# EXERCISE OBJECTIVE:
Copy out each of the rows below word for word, keeping every character unchanged.

# ENTRIES PROVIDED:
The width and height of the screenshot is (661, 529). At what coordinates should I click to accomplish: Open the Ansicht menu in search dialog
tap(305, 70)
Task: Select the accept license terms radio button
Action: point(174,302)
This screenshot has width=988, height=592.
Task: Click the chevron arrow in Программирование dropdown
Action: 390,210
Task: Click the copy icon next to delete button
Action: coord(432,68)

# ANSWER TO THIS TASK:
The width and height of the screenshot is (661, 529). At what coordinates should I click to accomplish: Open the Ansicht menu in search dialog
tap(305, 70)
Task: Select the accept license terms radio button
Action: point(174,302)
This screenshot has width=988, height=592.
Task: Click the chevron arrow in Программирование dropdown
Action: 390,210
Task: Click the copy icon next to delete button
Action: coord(432,68)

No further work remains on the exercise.